_WHAT THE EXERCISE ASKS_
Could you count the lines in the entries beneath that hold the word "agent"? Respond with the number alone.

_DATA EXTRACT_
************

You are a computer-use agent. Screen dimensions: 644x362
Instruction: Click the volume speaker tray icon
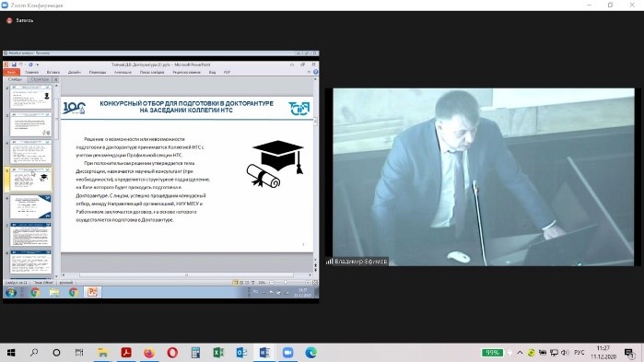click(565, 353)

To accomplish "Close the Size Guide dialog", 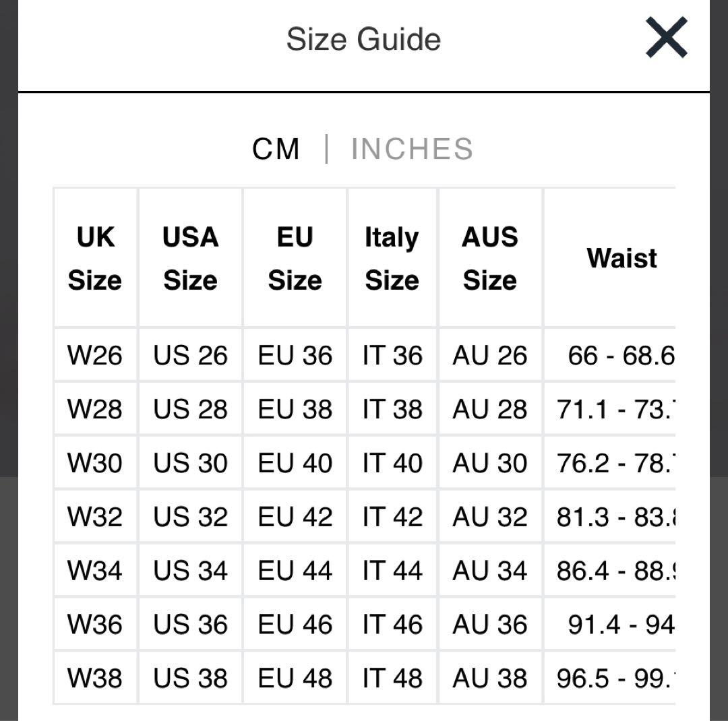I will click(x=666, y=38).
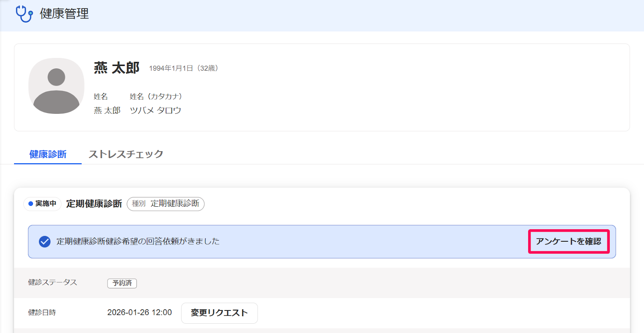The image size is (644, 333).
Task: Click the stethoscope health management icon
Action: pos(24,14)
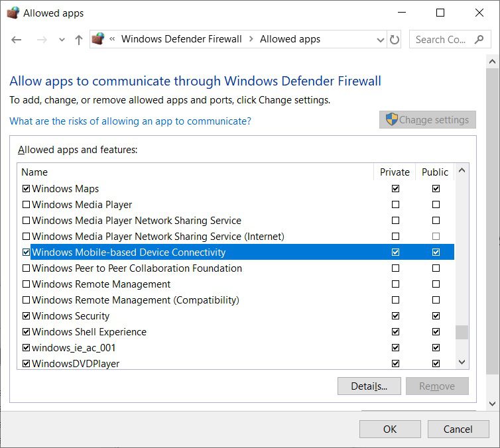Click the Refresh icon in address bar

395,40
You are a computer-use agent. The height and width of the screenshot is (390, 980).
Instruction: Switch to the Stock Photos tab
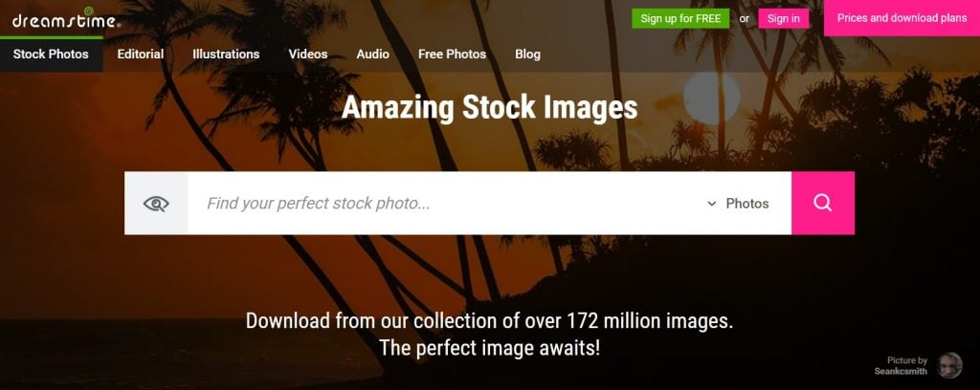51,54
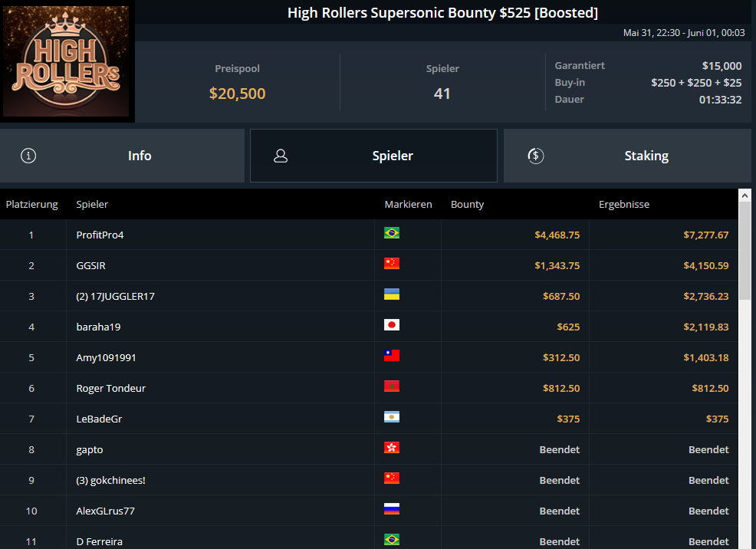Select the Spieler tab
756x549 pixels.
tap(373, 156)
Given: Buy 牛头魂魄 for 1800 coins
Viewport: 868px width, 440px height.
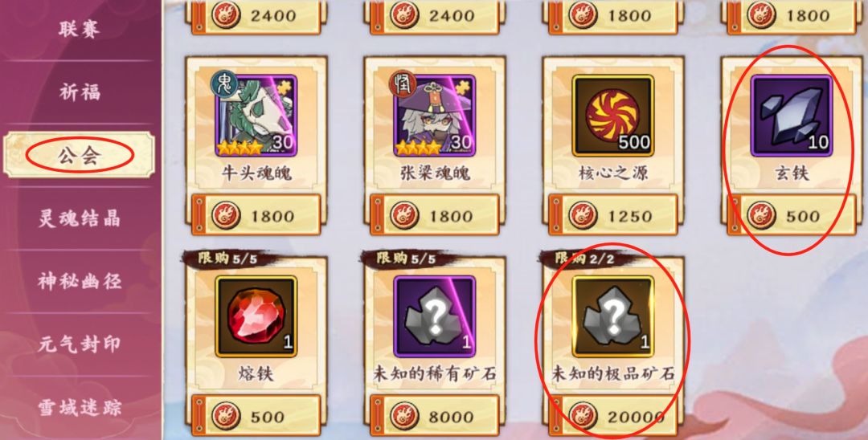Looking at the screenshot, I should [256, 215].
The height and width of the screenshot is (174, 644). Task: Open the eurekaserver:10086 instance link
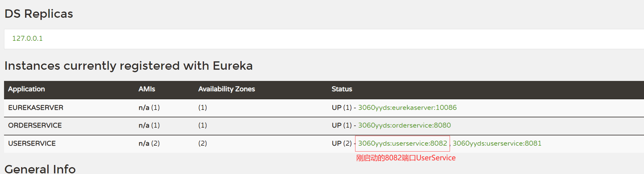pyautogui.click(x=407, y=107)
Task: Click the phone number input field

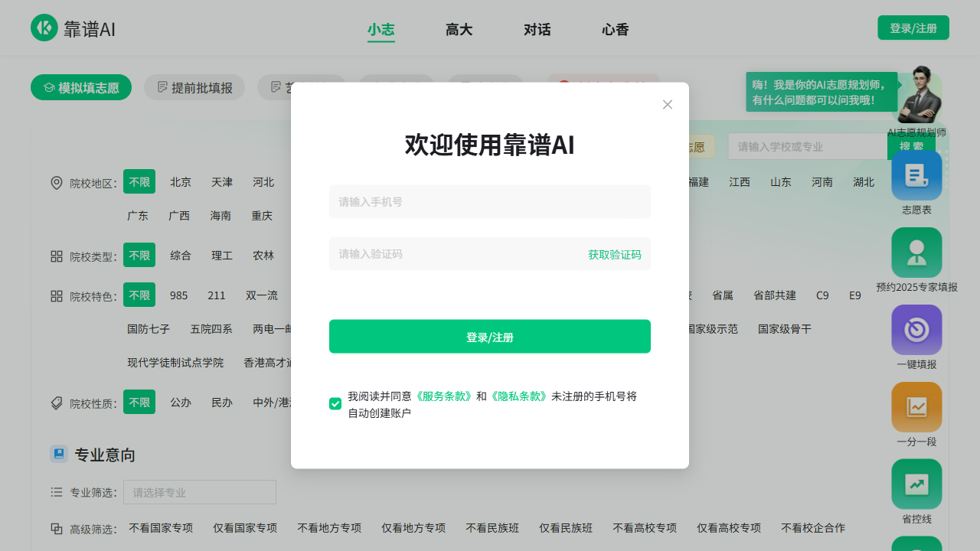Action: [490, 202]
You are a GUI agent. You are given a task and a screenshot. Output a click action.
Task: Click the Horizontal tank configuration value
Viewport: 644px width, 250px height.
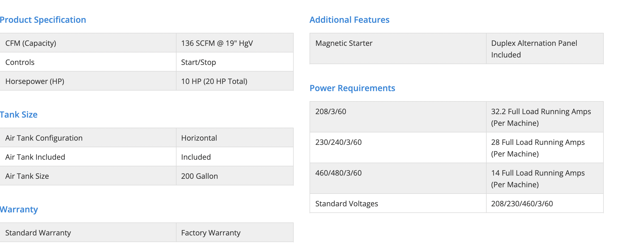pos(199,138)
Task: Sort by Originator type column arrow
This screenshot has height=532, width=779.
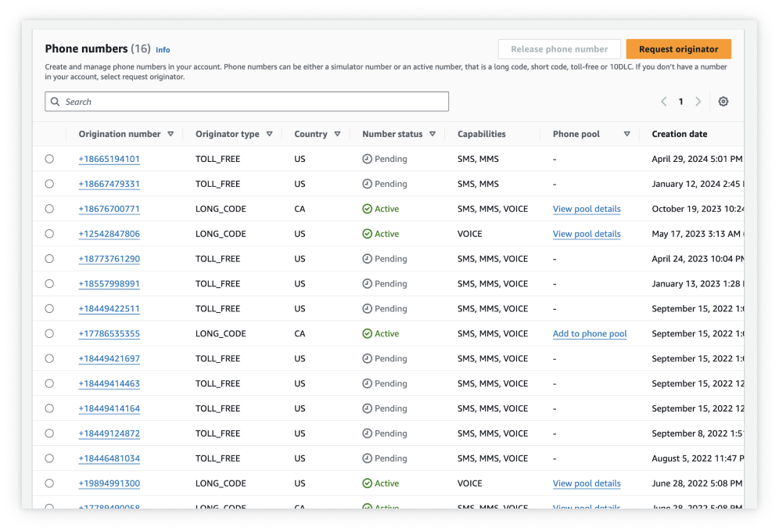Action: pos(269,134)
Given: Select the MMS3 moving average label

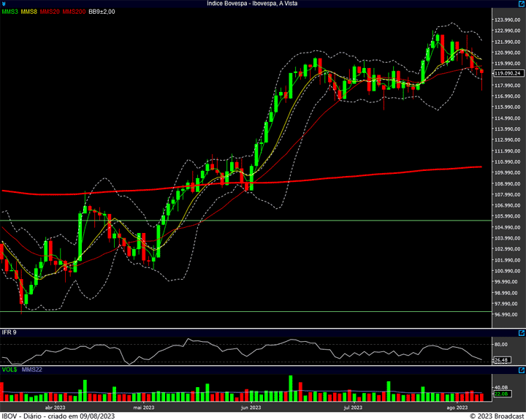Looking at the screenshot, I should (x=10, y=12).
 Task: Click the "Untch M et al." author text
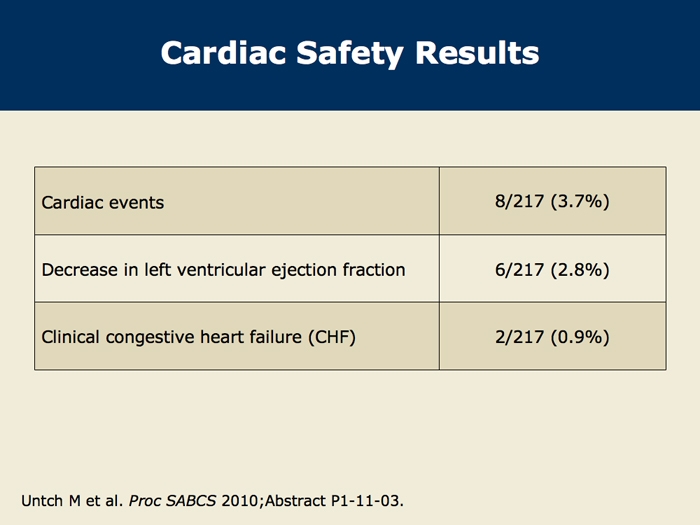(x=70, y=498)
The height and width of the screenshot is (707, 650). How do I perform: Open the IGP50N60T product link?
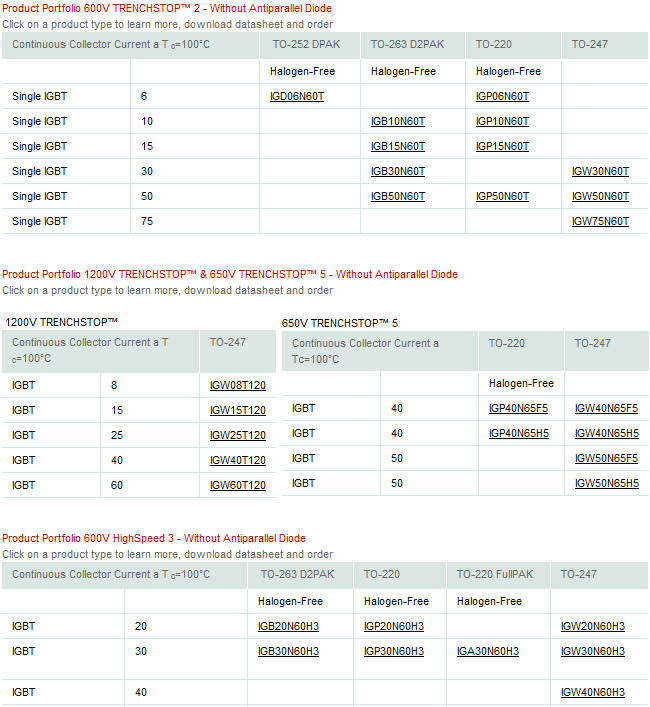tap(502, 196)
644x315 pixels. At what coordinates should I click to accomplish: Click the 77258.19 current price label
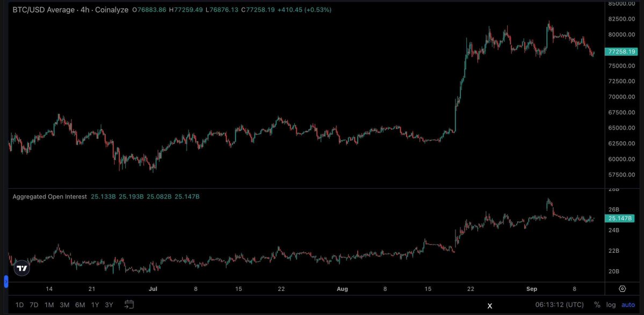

************

_EXPECTED ANSWER_
3